DIRECTIVE: Please turn everything from the line containing "Identify the location of y-tick-label: 20k." down to the last of the items into a numbered list, leaving out blank lines.

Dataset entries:
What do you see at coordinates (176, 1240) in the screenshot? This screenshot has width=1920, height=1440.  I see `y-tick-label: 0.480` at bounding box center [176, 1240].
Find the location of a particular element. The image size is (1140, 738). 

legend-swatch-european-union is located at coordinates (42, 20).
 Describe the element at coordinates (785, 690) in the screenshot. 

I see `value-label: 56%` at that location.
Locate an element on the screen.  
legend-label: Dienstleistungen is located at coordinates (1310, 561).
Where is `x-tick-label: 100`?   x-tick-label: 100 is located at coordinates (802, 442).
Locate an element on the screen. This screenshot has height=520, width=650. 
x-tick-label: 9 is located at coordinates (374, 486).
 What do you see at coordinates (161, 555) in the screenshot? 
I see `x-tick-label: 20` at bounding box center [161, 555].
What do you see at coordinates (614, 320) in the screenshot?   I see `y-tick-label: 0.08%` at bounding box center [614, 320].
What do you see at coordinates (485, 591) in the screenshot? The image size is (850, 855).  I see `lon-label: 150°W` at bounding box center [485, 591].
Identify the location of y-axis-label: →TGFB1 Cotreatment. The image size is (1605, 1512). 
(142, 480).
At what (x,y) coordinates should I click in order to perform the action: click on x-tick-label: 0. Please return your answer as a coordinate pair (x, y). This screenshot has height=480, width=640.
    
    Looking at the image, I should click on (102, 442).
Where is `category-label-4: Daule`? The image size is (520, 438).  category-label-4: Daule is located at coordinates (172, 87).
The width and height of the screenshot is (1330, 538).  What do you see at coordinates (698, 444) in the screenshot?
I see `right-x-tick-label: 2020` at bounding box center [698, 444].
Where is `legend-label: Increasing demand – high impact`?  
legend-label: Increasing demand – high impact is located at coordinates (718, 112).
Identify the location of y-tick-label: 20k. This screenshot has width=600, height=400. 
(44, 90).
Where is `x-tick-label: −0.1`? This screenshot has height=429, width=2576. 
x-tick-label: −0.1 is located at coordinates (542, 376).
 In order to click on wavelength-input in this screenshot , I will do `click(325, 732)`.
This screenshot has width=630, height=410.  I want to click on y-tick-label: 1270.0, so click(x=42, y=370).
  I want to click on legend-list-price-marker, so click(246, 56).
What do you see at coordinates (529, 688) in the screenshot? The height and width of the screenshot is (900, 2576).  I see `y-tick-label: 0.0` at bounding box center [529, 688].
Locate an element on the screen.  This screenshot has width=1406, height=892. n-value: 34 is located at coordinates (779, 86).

ANSWER BOX:
1. Identify the location of y-tick-label: 20k. This screenshot has width=600, height=400. 
2. (44, 90).
3. Where is `x-tick-label: −0.1`? This screenshot has height=429, width=2576. 
4. x-tick-label: −0.1 is located at coordinates (542, 376).
5.  In order to click on wavelength-input in this screenshot , I will do `click(325, 732)`.
6. This screenshot has width=630, height=410.  I want to click on y-tick-label: 1270.0, so click(x=42, y=370).
7.   I want to click on legend-list-price-marker, so click(246, 56).
8. What do you see at coordinates (529, 688) in the screenshot? The height and width of the screenshot is (900, 2576).  I see `y-tick-label: 0.0` at bounding box center [529, 688].
9. Locate an element on the screen.  This screenshot has width=1406, height=892. n-value: 34 is located at coordinates (779, 86).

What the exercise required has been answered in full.